A vineyard is an odd thing to run into. Rarely when driving around New Jersey, walking to class, or heading into the employee break room do we run into a vineyard. But this is the second week in a row that the setting for Jesus’ parable is a vineyard (Matthew 21:33-46). I imagine the vineyard Jesus mentions to be a large field full of grapes wrapping around long sturdy vines full of rich, plump, and juicy grapes. Just thinking about this vineyard makes me want to eat one. 

But grapes are not a plant that owners plant and forget about. It doesn’t just grow the right way or make fat juicy grapes on its own. The plants need to be tended and taught to grow along the supports. Bad vines need to be pruned to allow the good vines to thrive. Pests, bugs, and weeds need to be removed. No matter how sturdy or strong or healthy the vines are when they are planted, if the plants are not tended and cared for, their vibrancy, vitality, and life, are wasted. 

Our reading from Isaiah (Isaiah 5:1-7) has the prophet channeling God’s voice and pointing out that God has done the heavy lifting for us. God has laid out the good soil, gifting us with the earth itself. With God’s gift of creation comes God’s willingness to be present in our lives, not afraid to walk with us during difficult times. It is with the gift of faith that we see the wideness of God’s generosity. 
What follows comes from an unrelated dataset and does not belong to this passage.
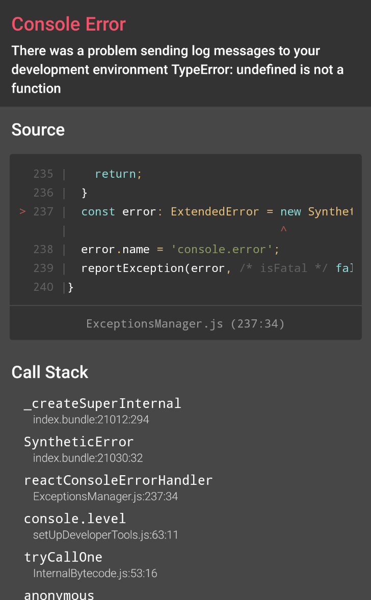Image resolution: width=371 pixels, height=600 pixels.
Task: Collapse the anonymous stack frame
Action: click(59, 593)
But like the vines of grapes, tending our faith is part of the gift of faith itself. We’re invited by God to engage in intentional, visible, and tangible ways with what it means to be the body of Christ in the world. How the tending will look will be different for each of us. But as we kick off this year with our Harvest Festival, I invite you to explore if God is calling you to experience a different aspect of life here at Christ Lutheran. Visit the committee tables, write down your name, and find a way to tend and feed your faith in a new way.